▶ _Lernziel A_
Übertragen Sie aus den Datensätzen die Zeilen, beginnend mit der Zeile mit "At what coordinates should I click to accomplish: Open the" und weiter bis einschließlich der Zeile mit "coord(691,481)", in eine JSON-Liste von Zeichenketten mit einer Zeichenkette pro Zeile und ohne Leerzeilen.

▶ _Textauszug_
——————
2.2.5 Aufgaben zur Wissenskontrolle

1 Warum sind Raum und Zeit essentielle oder gar existentielle Kategorien unserer Wahrnehmung?

2 Welche Rolle spielt die individuelle Perspektive eines Sprechers?

3 Wie wirken sich linguakulturelle Weltsichten in Bezug auf die Raum- und Zeitwahrnehmung und ihre sprachliche Realisierung aus?

4 Erläutern Sie die Grundkategorien des Temporalitätsmodells von Reichenbach.

5 Wie spezifiziert Kleins Modell das Grundmodell nach Reichenbach?

6 Was ist unter der deiktischen Dimension zu verstehen?

2.3 Kognitive Grammatik

Wie ist Grammatik in unseren Köpfen eigentlich repräsentiert? Nutzen wir bildhafte Vorstellungen zur mentalen Repräsentation von Grammatik? Welche Rolle kann die Bildhaftigkeit im Zweit- beziehungsweise Fremdsprachenunterricht spielen? Mit diesen Fragen beschäftigt sich die vorliegende Lerneinheit. Zur Beantwortung dieser Fragen sollen zunächst Grammatiktheorien und Ansätze aus der kognitiven Linguistik vorgestellt werden, die die Grammatik anhand verschiedener bildhafter Vorstellungssysteme des Menschen beschreiben. Im Mittelpunkt der Ausführungen in dieser Lerneinheit stehen einerseits die kognitive Grammatik von Langacker (2008a) und andererseits die kognitive Semantik von Talmy (2000). Beide Ansätze nutzen Prinzipien allgemeiner menschlicher Wahrnehmung und Kognition wie bildliches Denken und Metaphorisierung, um die konzeptuelle Motiviertheit von Sprache und Grammatik zu erklären. Im ersten Teil der Einheit soll gezeigt werden, inwiefern bildhafte Vorstellungen bei Konzeptualisierungsprozessen eine Rolle spielen und wie sie sich in der sprachlichen Realisierung niederschlagen. Im zweiten Teil dieser Einheit werden ausgewählte Grammatikthemen anhand von bildhaften Darstellungen exemplarisch analysiert. Das Kapitel schließt mit einem Ausblick auf das Potenzial dieser Ansätze für die Fremdsprachenvermittlung.
——————
[In einem Datensatz aufgeführte Einträge]

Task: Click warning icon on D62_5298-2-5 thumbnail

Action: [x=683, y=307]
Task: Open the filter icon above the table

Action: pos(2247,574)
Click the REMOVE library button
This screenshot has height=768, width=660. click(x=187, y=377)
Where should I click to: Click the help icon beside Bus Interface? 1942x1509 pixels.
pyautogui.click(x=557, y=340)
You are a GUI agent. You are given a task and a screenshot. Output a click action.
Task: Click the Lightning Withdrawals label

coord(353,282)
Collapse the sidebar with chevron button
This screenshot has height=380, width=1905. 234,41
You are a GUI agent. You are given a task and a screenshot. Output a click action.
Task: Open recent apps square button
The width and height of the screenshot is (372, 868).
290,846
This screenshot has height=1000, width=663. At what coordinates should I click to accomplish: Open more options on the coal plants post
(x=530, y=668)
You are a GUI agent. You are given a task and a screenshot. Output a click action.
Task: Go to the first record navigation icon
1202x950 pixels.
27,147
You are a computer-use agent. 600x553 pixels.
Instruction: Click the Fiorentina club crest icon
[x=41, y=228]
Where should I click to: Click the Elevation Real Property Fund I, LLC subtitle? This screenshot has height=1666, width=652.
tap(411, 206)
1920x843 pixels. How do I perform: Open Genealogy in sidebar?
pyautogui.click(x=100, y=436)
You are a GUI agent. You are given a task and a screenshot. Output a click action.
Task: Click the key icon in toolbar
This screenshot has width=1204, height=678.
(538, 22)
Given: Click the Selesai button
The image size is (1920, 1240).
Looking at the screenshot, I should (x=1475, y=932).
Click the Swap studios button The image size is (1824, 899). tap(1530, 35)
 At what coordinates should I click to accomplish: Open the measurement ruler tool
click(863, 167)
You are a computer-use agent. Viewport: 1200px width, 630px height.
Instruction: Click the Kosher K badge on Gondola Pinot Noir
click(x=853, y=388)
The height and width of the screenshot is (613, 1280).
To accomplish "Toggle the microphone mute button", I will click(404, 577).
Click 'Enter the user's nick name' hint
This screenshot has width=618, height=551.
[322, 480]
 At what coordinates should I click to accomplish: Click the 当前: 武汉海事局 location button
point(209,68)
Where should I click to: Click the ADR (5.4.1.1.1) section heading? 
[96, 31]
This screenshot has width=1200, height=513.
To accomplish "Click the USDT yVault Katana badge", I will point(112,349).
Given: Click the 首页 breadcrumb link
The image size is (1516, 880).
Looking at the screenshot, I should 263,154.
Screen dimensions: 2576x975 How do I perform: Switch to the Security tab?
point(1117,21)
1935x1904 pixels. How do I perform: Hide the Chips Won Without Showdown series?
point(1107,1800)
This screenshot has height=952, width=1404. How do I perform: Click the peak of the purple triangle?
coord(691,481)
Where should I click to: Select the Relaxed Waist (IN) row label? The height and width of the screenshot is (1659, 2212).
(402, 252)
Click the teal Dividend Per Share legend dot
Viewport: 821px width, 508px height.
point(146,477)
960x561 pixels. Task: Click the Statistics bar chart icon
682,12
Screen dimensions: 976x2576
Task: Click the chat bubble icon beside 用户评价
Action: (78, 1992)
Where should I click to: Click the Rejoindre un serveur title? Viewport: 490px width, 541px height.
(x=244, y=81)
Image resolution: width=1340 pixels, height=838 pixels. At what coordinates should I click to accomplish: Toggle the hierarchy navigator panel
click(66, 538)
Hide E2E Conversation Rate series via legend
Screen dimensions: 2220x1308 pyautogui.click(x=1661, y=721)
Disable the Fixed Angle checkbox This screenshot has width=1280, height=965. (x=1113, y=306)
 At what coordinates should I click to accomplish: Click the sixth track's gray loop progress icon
——————
▶ _Lernziel B_
Stimmen die folgenden Aussagen mit dem Textauszug überein? Antworten Sie bei jeder Aussage mit Ja oder Nein und zitieren Sie die entscheidende Stelle wörtlich.
(i) Im Zentrum der Lerneinheit stehen die kognitive Grammatik von Langacker und die kognitive Semantik von Talmy.
(ii) Das Kapitel beginnt mit einem Ausblick auf die Fremdsprachenvermittlung.
(iii) Im zweiten Teil der Einheit werden ausgewählte Grammatikthemen anhand bildhafter Darstellungen analysiert.

▶ _Musterlösung A_
[
  " At what coordinates should I click to accomplish: Open the measurement ruler tool",
  "click(863, 167)",
  "You are a computer-use agent. Viewport: 1200px width, 630px height.",
  "Instruction: Click the Kosher K badge on Gondola Pinot Noir",
  "click(x=853, y=388)",
  "The height and width of the screenshot is (613, 1280).",
  "To accomplish \"Toggle the microphone mute button\", I will click(404, 577).",
  "Click 'Enter the user's nick name' hint",
  "This screenshot has width=618, height=551.",
  "[322, 480]",
  " At what coordinates should I click to accomplish: Click the 当前: 武汉海事局 location button",
  "point(209,68)",
  "Where should I click to: Click the ADR (5.4.1.1.1) section heading? ",
  "[96, 31]",
  "This screenshot has width=1200, height=513.",
  "To accomplish \"Click the USDT yVault Katana badge\", I will point(112,349).",
  "Given: Click the 首页 breadcrumb link",
  "The image size is (1516, 880).",
  "Looking at the screenshot, I should 263,154.",
  "Screen dimensions: 2576x975 How do I perform: Switch to the Security tab?",
  "point(1117,21)",
  "1935x1904 pixels. How do I perform: Hide the Chips Won Without Showdown series?",
  "point(1107,1800)",
  "This screenshot has height=952, width=1404. How do I perform: Click the peak of the purple triangle?",
  "coord(691,481)"
]

▶ _Musterlösung B_
(i) Ja: „Im Mittelpunkt der Ausführungen in dieser Lerneinheit stehen einerseits die kognitive Grammatik von Langacker (2008a) und andererseits die kognitive Semantik von Talmy (2000).“
(ii) Nein: „Das Kapitel schließt mit einem Ausblick auf das Potenzial dieser Ansätze für die Fremdsprachenvermittlung.“
(iii) Ja: „Im zweiten Teil dieser Einheit werden ausgewählte Grammatikthemen anhand von bildhaften Darstellungen exemplarisch analysiert.“